Johnny Marr
The Messenger
[Pid]
Connu avant tout pour s'être illustré chez les Smiths, Johnny Marr s'essaye enfin, 16 ans après la séparation de son groupe, à la carrière véritablement solo (on l'avait croisé ces 25 dernières années au sein des groupes Electronics, The Healers. The The, Modest Mouse ou plus récemment The Cribs). Ce premier album vivace le voit aussi tenir le micro avec brio et, sans forcer, livrer douze brulots d'un rock urgent. La mélodie n'est cependant pas exclue ; au contraire, elle dope "The Messenger" et s'acoquine parfaitement avec l'instrument énervé de l'ex alter-ego de Morrissey.
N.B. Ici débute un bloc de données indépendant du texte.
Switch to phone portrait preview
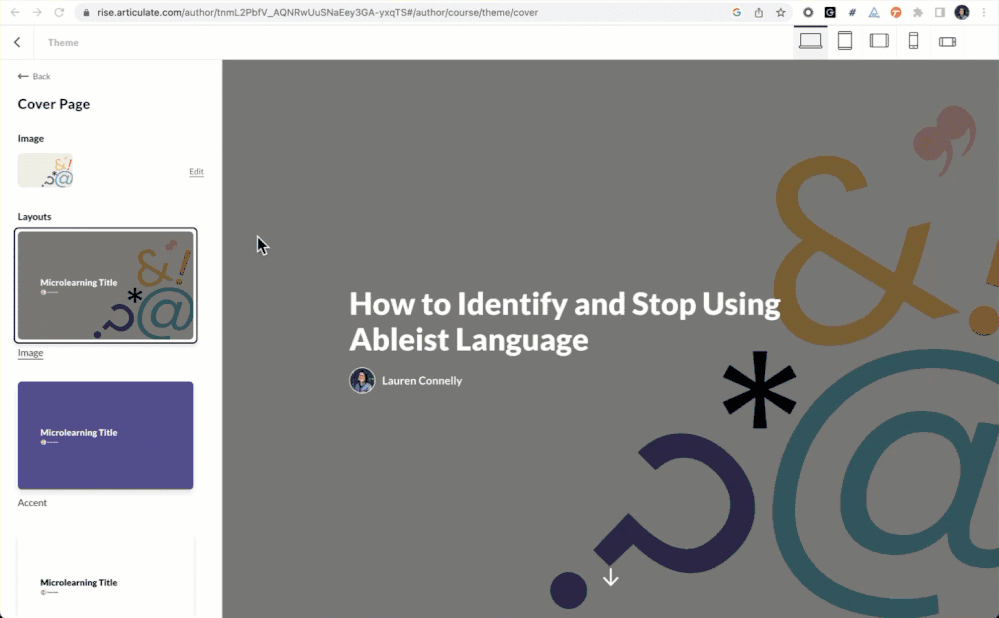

On en regrette d'autant plus la disparition du groupe, dont l'excellence est ici tutoyée l'espace de quelques morceaux, et on se laisse vite happer par l'énergie que déploie l'ensemble et ces vertus mélodiques salvatrices. Les sonorités du sieur Marr dégagent le même charme qu'à l'époque et l'inspiration, constante, ne s'est pas tarie. Une fougue presque punky anime même une poignée de chansons, l'élégance voisine sans heurt avec la vigueur, et c'est bel et bien un rendu de tout premier ordre que signe Marr, étonnamment direct et dont aucun essai ne souffre ici la moindre critique négative. Au bout du compte, sûrement l'un des travaux rock les plus intéressants de ces dernières années.